• **WHAT TO WORK ON**
The answer must consist solely of the lines from the line with "Instruction: Check the" to the final line of the data below, reproduced exactly, pictures omitted.

※ ※ ※

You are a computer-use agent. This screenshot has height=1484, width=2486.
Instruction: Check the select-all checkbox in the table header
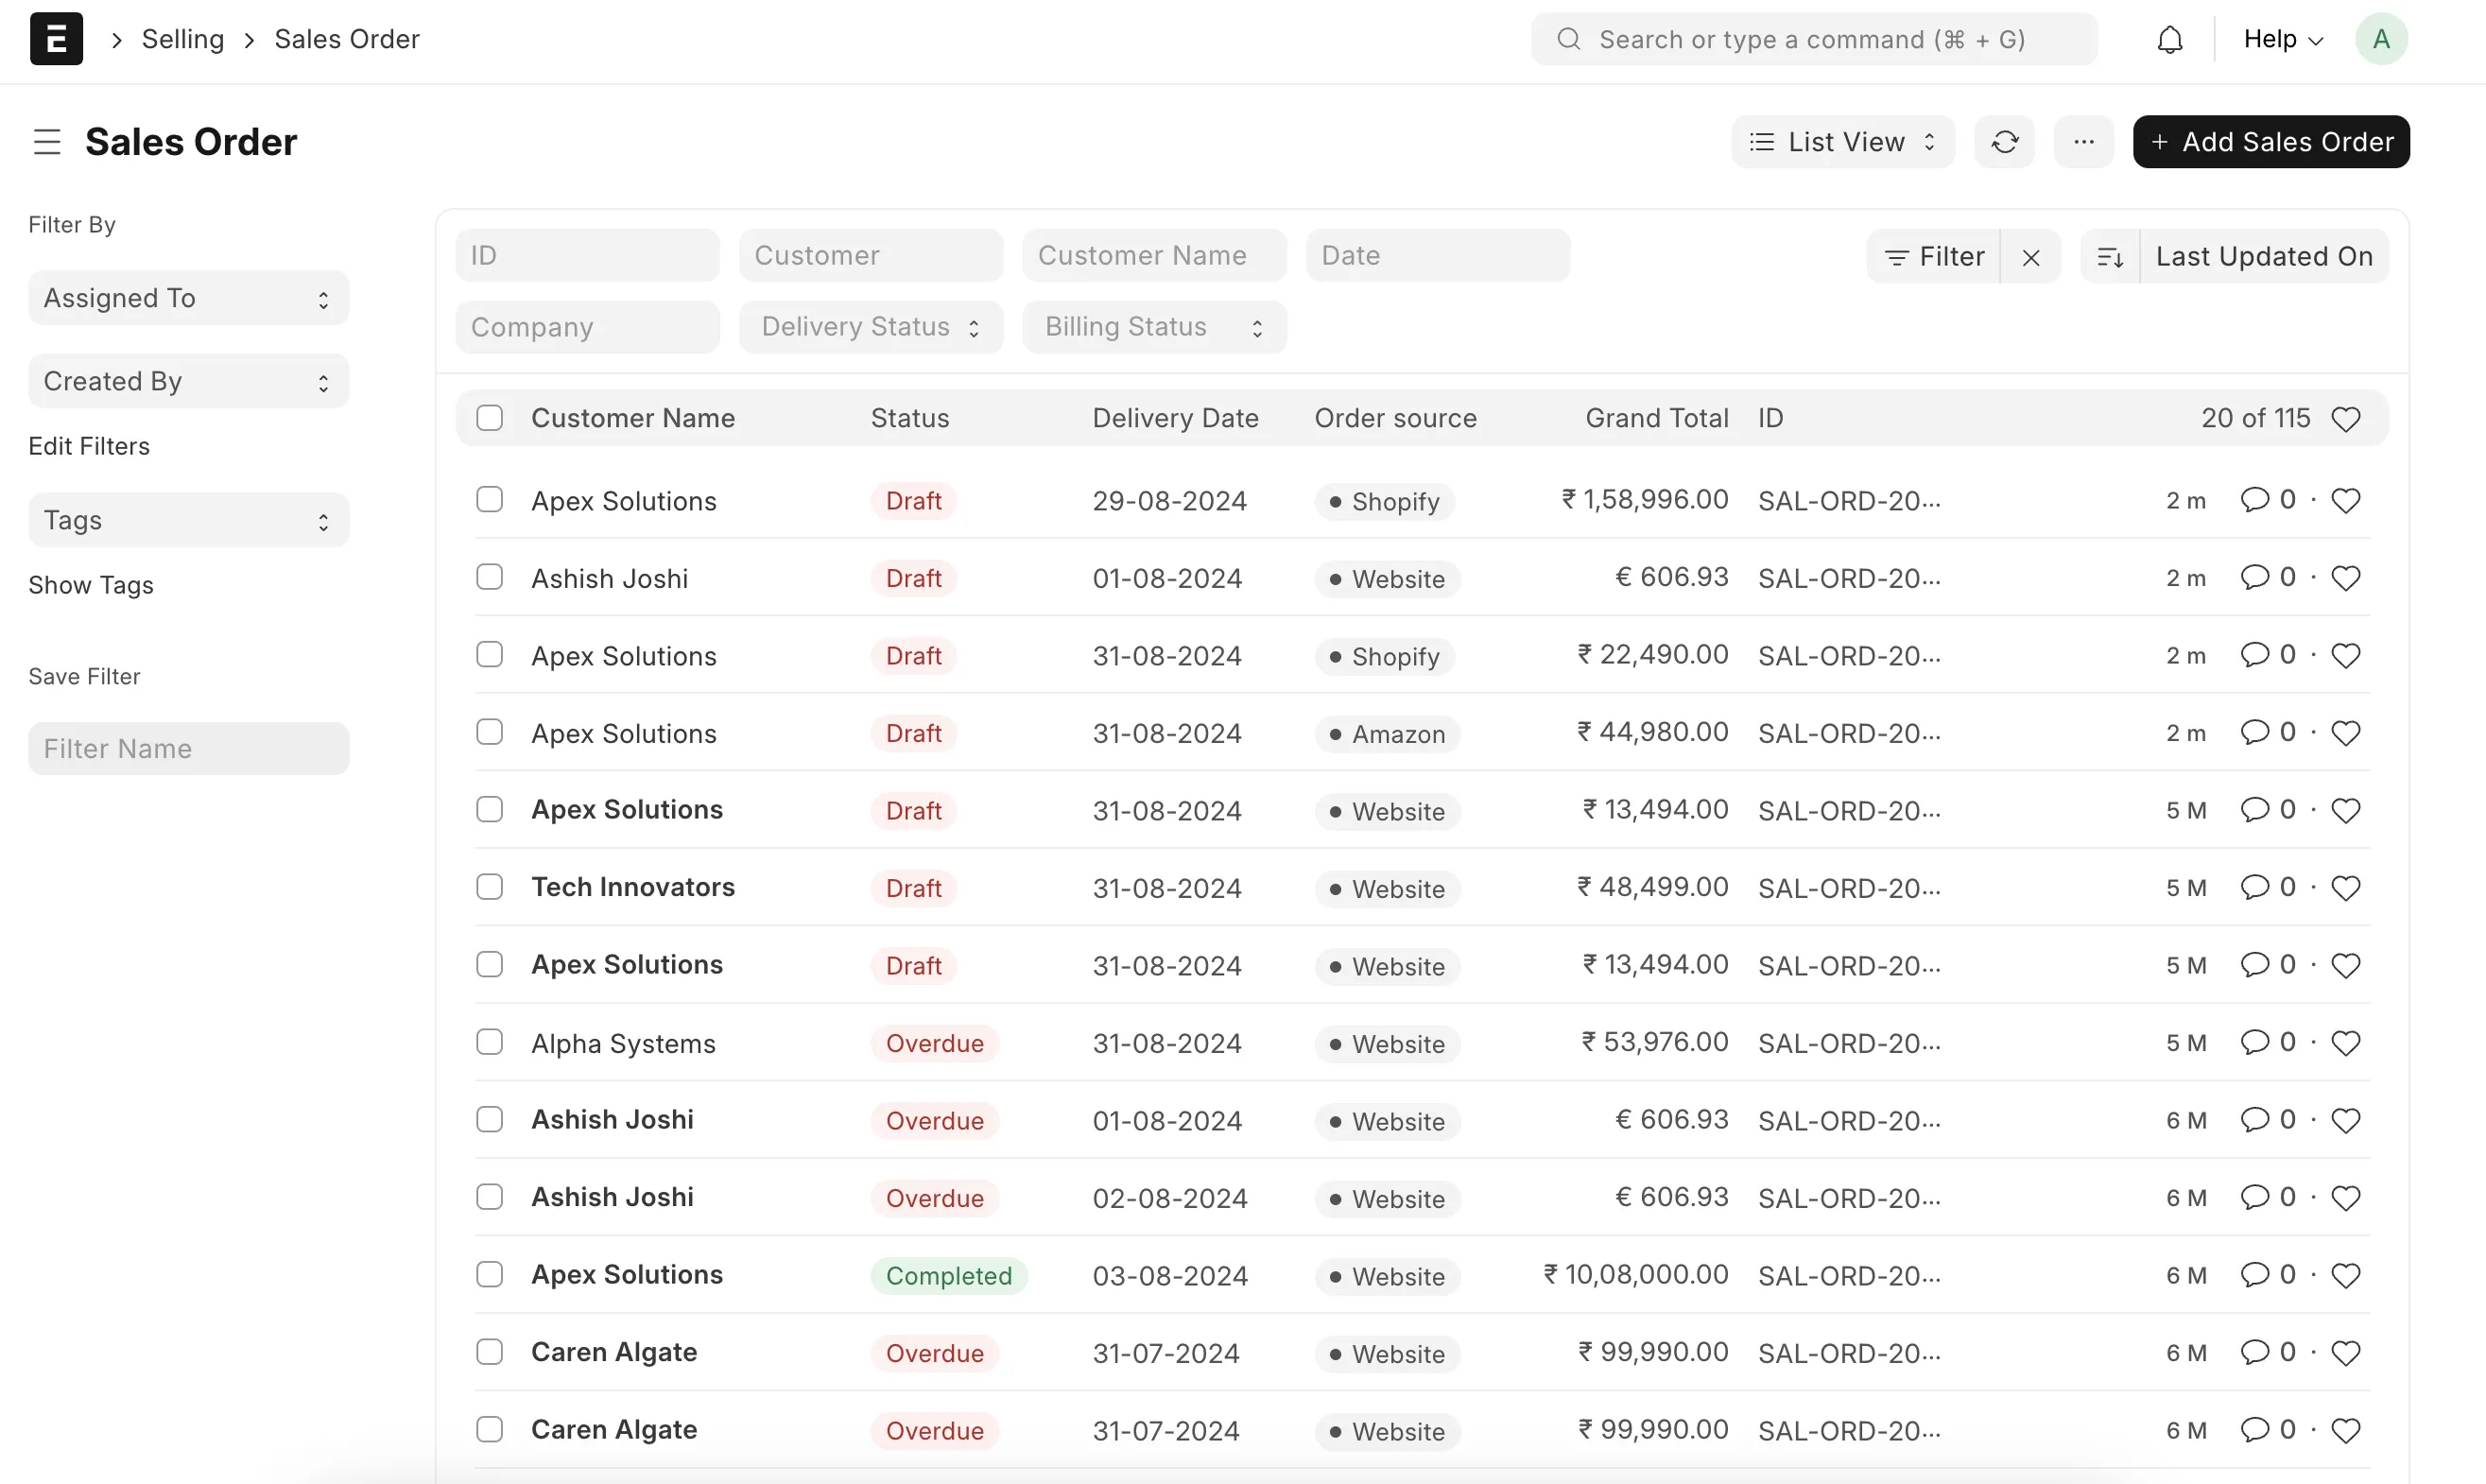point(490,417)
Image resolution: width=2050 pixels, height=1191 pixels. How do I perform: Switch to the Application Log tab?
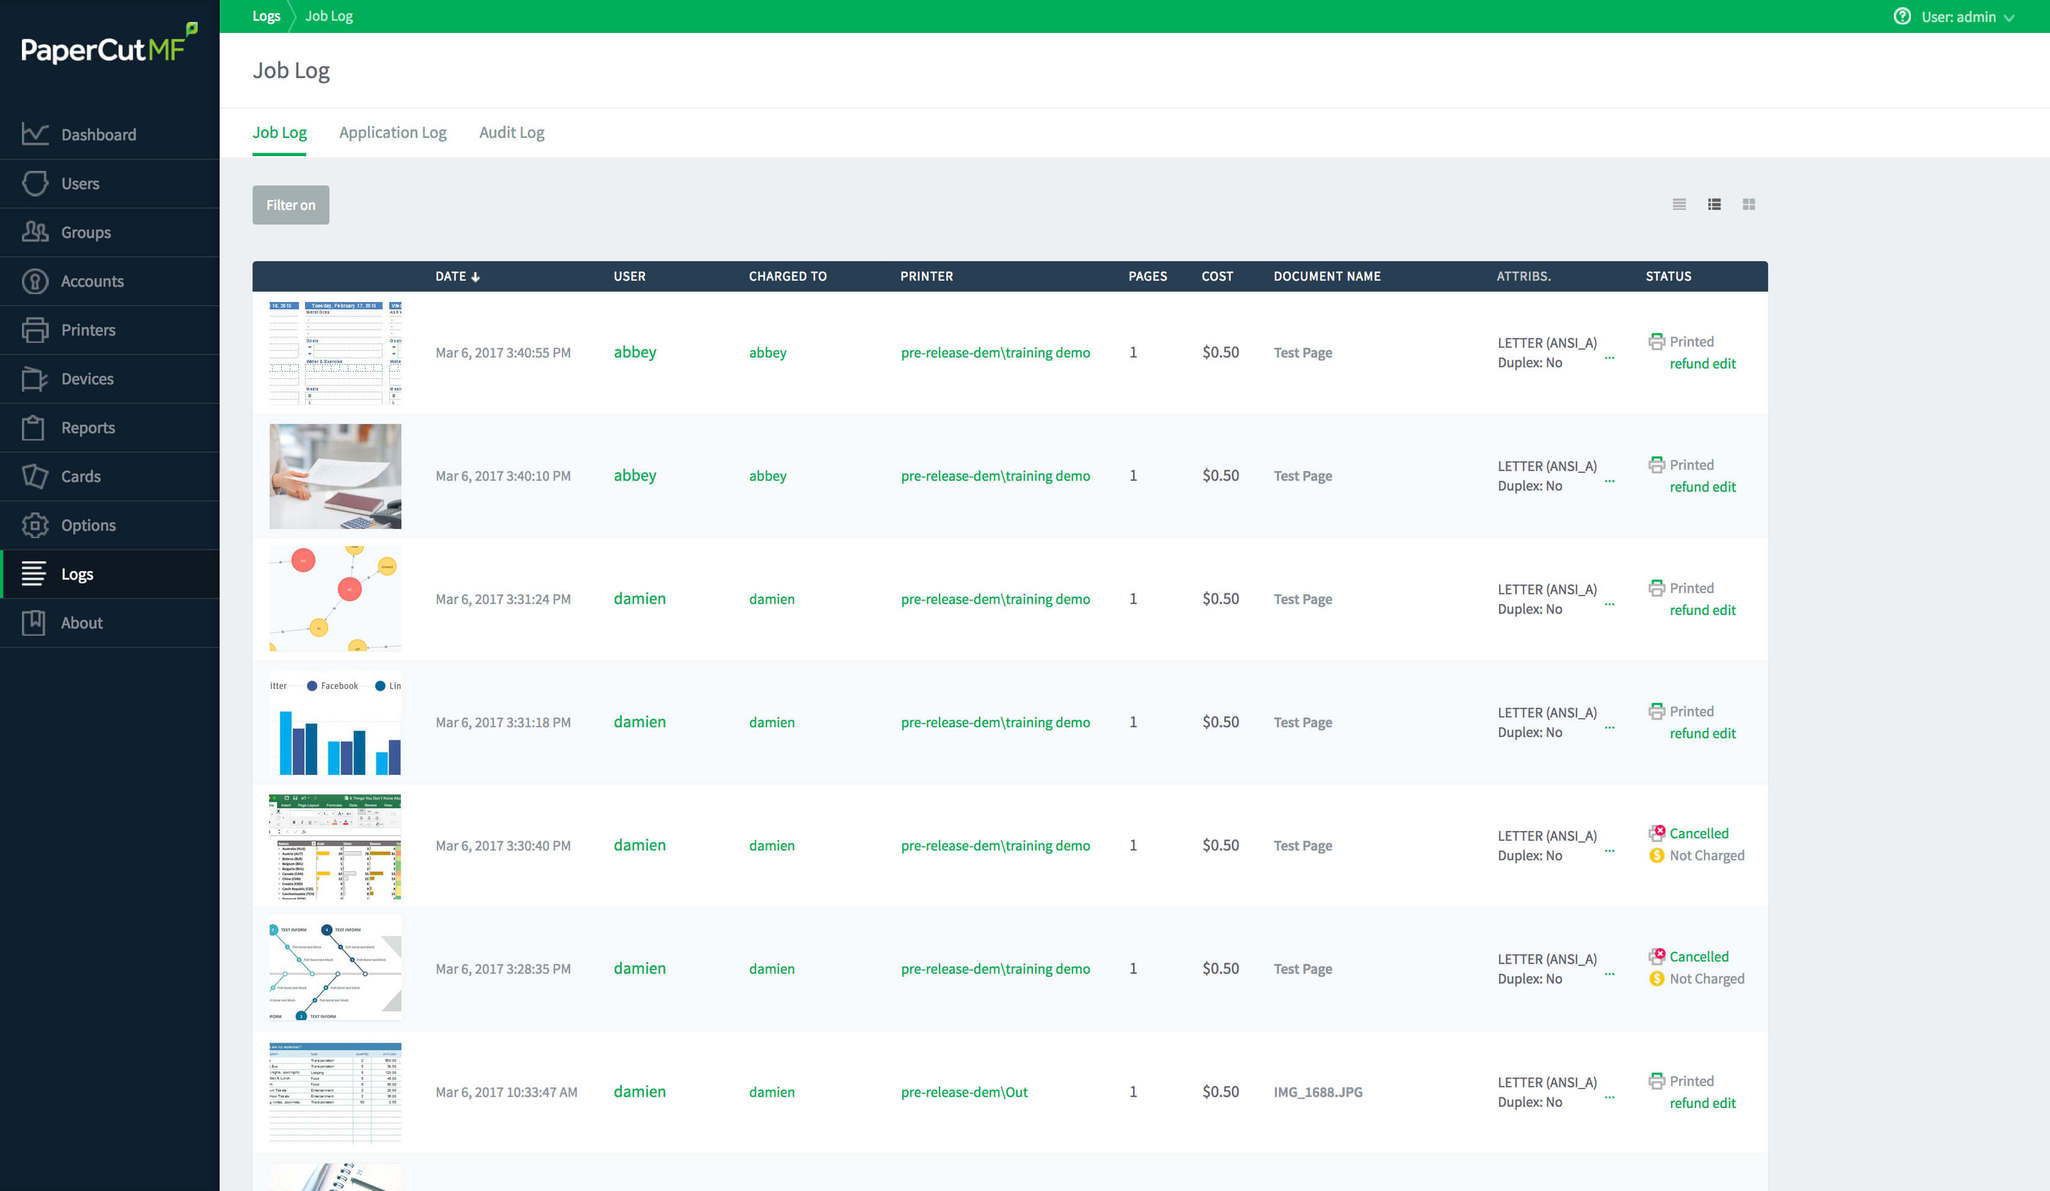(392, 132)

※ ※ ※

• **RESPONSE AREA**
Instruction: Check the select-all checkbox in the table header
point(490,417)
Image resolution: width=2050 pixels, height=1191 pixels. How do I perform: Switch to the Application Log tab?
(392, 132)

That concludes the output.